Problem. Proszę wyodrębnić i przepisać bez zmian wiersze, zaczynając od wiersza zawierającego „Task: Click the 查找 find button” i kończąc na wierszu zawierającym „Action: click(980, 41)”, łącznie z oboma.

Dane do ćwiczenia.
---------------

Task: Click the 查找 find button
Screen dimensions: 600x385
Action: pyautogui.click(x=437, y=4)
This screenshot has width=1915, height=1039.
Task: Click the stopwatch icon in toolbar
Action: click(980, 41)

---------------

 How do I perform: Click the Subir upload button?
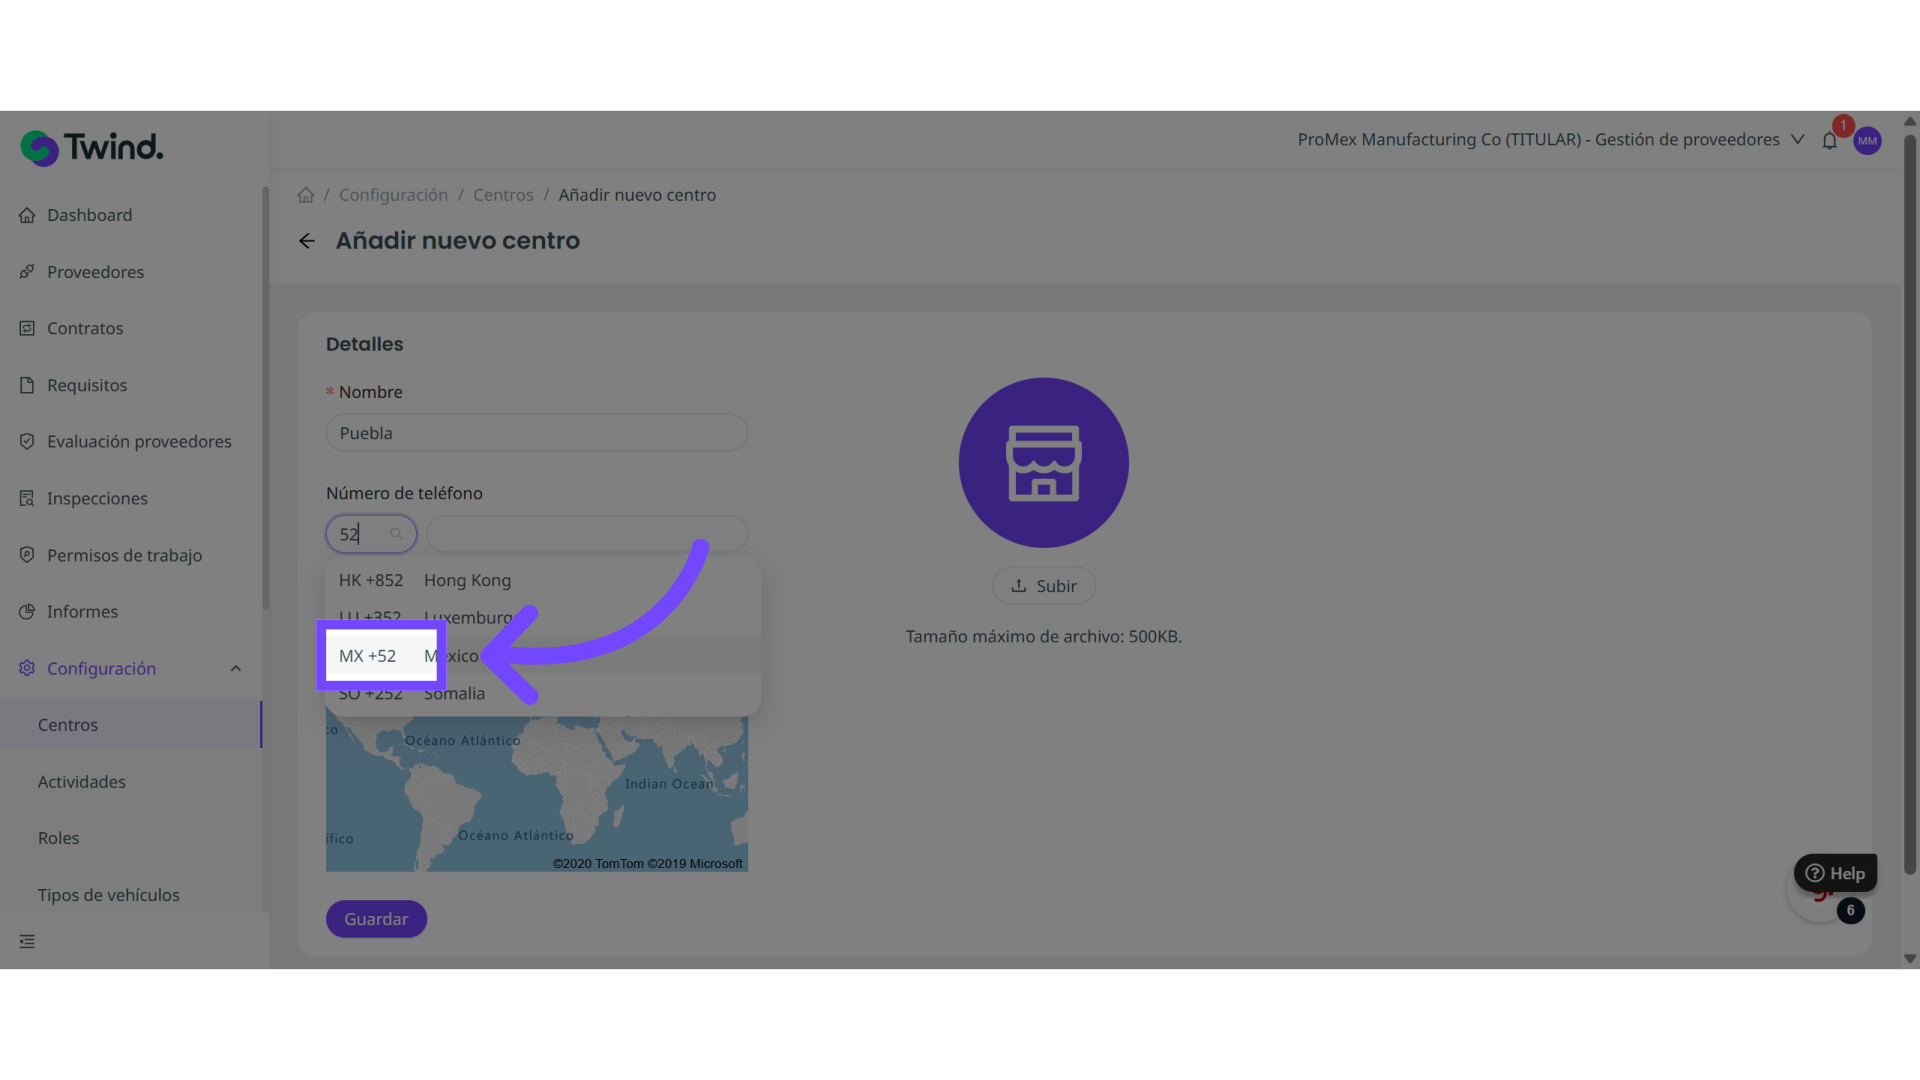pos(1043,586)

---------------

Odpowiedź do ćwiczenia.
Task: Click the 查找 find button
Screen dimensions: 600x385
Action: pyautogui.click(x=437, y=4)
This screenshot has width=1915, height=1039.
Task: Click the stopwatch icon in toolbar
Action: click(980, 41)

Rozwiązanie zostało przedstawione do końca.